### Description of the task
Copy the records below exactly as they are written.

### Data listing
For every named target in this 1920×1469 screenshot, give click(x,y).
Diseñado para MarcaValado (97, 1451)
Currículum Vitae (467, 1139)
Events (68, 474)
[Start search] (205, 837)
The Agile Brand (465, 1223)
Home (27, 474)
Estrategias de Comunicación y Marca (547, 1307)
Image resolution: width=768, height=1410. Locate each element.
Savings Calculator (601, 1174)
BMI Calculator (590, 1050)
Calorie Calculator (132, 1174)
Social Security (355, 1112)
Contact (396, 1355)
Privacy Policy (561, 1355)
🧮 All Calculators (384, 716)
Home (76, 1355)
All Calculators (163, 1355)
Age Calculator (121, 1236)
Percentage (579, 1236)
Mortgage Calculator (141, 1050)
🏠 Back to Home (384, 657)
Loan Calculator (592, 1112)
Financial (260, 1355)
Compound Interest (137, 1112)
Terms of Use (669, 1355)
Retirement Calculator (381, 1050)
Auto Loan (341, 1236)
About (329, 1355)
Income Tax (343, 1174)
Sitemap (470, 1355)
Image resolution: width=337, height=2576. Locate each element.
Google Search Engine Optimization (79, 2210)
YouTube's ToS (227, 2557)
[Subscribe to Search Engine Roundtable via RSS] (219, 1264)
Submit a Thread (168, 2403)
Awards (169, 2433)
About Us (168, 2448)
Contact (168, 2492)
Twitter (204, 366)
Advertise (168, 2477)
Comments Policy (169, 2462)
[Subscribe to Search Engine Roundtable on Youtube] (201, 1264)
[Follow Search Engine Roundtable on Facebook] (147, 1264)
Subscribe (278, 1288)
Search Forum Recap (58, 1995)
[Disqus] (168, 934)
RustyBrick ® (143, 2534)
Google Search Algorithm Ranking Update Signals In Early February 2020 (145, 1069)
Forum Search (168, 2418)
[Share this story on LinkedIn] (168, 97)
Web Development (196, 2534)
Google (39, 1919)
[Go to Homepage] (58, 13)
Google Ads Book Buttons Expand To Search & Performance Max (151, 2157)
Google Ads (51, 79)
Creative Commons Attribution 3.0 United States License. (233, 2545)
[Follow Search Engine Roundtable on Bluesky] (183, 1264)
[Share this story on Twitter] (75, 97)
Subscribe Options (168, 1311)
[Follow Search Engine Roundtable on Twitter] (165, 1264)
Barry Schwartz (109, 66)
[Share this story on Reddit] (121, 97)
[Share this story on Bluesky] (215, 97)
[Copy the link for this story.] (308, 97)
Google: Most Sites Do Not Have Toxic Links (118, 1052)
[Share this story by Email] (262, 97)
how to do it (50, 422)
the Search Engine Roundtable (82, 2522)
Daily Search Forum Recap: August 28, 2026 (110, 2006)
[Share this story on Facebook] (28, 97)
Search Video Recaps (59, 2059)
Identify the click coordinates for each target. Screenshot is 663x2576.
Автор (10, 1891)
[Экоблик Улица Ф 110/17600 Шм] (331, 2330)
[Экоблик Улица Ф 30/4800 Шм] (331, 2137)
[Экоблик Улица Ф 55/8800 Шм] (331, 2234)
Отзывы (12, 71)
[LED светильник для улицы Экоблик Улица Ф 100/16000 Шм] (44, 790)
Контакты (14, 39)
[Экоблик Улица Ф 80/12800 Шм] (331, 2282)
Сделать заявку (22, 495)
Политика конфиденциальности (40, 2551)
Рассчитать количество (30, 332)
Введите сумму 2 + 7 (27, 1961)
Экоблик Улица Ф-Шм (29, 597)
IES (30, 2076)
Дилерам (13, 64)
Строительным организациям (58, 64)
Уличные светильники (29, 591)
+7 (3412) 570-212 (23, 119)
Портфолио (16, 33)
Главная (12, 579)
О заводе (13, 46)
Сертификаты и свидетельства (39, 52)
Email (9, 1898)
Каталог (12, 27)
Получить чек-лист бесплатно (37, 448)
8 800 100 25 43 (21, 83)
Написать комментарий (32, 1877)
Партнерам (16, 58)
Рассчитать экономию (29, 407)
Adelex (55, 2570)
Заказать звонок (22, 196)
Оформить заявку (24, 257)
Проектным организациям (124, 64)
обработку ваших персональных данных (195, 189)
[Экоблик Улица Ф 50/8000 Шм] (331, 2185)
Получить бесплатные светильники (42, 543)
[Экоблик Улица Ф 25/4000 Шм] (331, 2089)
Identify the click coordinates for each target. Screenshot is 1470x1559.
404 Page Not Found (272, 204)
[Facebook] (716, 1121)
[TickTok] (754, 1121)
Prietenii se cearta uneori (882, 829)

### Task solution
For every named target in this 1920×1469 screenshot, give click(x,y).
Diseñado para MarcaValado (97, 1451)
Currículum Vitae (467, 1139)
Events (68, 474)
[Start search] (205, 837)
The Agile Brand (465, 1223)
Home (27, 474)
Estrategias de Comunicación y Marca (547, 1307)
Image resolution: width=768, height=1410. Locate each element.
Savings Calculator (601, 1174)
BMI Calculator (590, 1050)
Calorie Calculator (132, 1174)
Social Security (355, 1112)
Contact (396, 1355)
Privacy Policy (561, 1355)
🧮 All Calculators (384, 716)
Home (76, 1355)
All Calculators (163, 1355)
Age Calculator (121, 1236)
Percentage (579, 1236)
Mortgage Calculator (141, 1050)
🏠 Back to Home (384, 657)
Loan Calculator (592, 1112)
Financial (260, 1355)
Compound Interest (137, 1112)
Terms of Use (669, 1355)
Retirement Calculator (381, 1050)
Auto Loan (341, 1236)
About (329, 1355)
Income Tax (343, 1174)
Sitemap (470, 1355)
Image resolution: width=337, height=2576. Locate each element.
Google Search Engine Optimization (79, 2210)
YouTube's ToS (227, 2557)
[Subscribe to Search Engine Roundtable via RSS] (219, 1264)
Submit a Thread (168, 2403)
Awards (169, 2433)
About Us (168, 2448)
Contact (168, 2492)
Twitter (204, 366)
Advertise (168, 2477)
Comments Policy (169, 2462)
[Subscribe to Search Engine Roundtable on Youtube] (201, 1264)
[Follow Search Engine Roundtable on Facebook] (147, 1264)
Subscribe (278, 1288)
Search Forum Recap (58, 1995)
[Disqus] (168, 934)
RustyBrick ® (143, 2534)
Google Search Algorithm Ranking Update Signals In Early February 2020 (145, 1069)
Forum Search (168, 2418)
[Share this story on LinkedIn] (168, 97)
Web Development (196, 2534)
Google (39, 1919)
[Go to Homepage] (58, 13)
Google Ads Book Buttons Expand To Search & Performance Max (151, 2157)
Google Ads (51, 79)
Creative Commons Attribution 3.0 United States License. (233, 2545)
[Follow Search Engine Roundtable on Bluesky] (183, 1264)
[Share this story on Twitter] (75, 97)
Subscribe Options (168, 1311)
[Follow Search Engine Roundtable on Twitter] (165, 1264)
Barry Schwartz (109, 66)
[Share this story on Reddit] (121, 97)
[Share this story on Bluesky] (215, 97)
[Copy the link for this story.] (308, 97)
Google: Most Sites Do Not Have Toxic Links (118, 1052)
[Share this story by Email] (262, 97)
how to do it (50, 422)
the Search Engine Roundtable (82, 2522)
Daily Search Forum Recap: August 28, 2026 (110, 2006)
[Share this story on Facebook] (28, 97)
Search Video Recaps (59, 2059)
Identify the click coordinates for each target. Screenshot is 663x2576.
Автор (10, 1891)
[Экоблик Улица Ф 110/17600 Шм] (331, 2330)
[Экоблик Улица Ф 30/4800 Шм] (331, 2137)
[Экоблик Улица Ф 55/8800 Шм] (331, 2234)
Отзывы (12, 71)
[LED светильник для улицы Экоблик Улица Ф 100/16000 Шм] (44, 790)
Контакты (14, 39)
[Экоблик Улица Ф 80/12800 Шм] (331, 2282)
Сделать заявку (22, 495)
Политика конфиденциальности (40, 2551)
Рассчитать количество (30, 332)
Введите сумму 2 + 7 (27, 1961)
Экоблик Улица Ф-Шм (29, 597)
IES (30, 2076)
Дилерам (13, 64)
Строительным организациям (58, 64)
Уличные светильники (29, 591)
+7 (3412) 570-212 (23, 119)
Портфолио (16, 33)
Главная (12, 579)
О заводе (13, 46)
Сертификаты и свидетельства (39, 52)
Email (9, 1898)
Каталог (12, 27)
Получить чек-лист бесплатно (37, 448)
8 800 100 25 43 (21, 83)
Написать комментарий (32, 1877)
Партнерам (16, 58)
Рассчитать экономию (29, 407)
Adelex (55, 2570)
Заказать звонок (22, 196)
Оформить заявку (24, 257)
Проектным организациям (124, 64)
обработку ваших персональных данных (195, 189)
[Экоблик Улица Ф 50/8000 Шм] (331, 2185)
Получить бесплатные светильники (42, 543)
[Экоблик Улица Ф 25/4000 Шм] (331, 2089)
Identify the click coordinates for each target. Screenshot is 1470x1559.
404 Page Not Found (272, 204)
[Facebook] (716, 1121)
[TickTok] (754, 1121)
Prietenii se cearta uneori (882, 829)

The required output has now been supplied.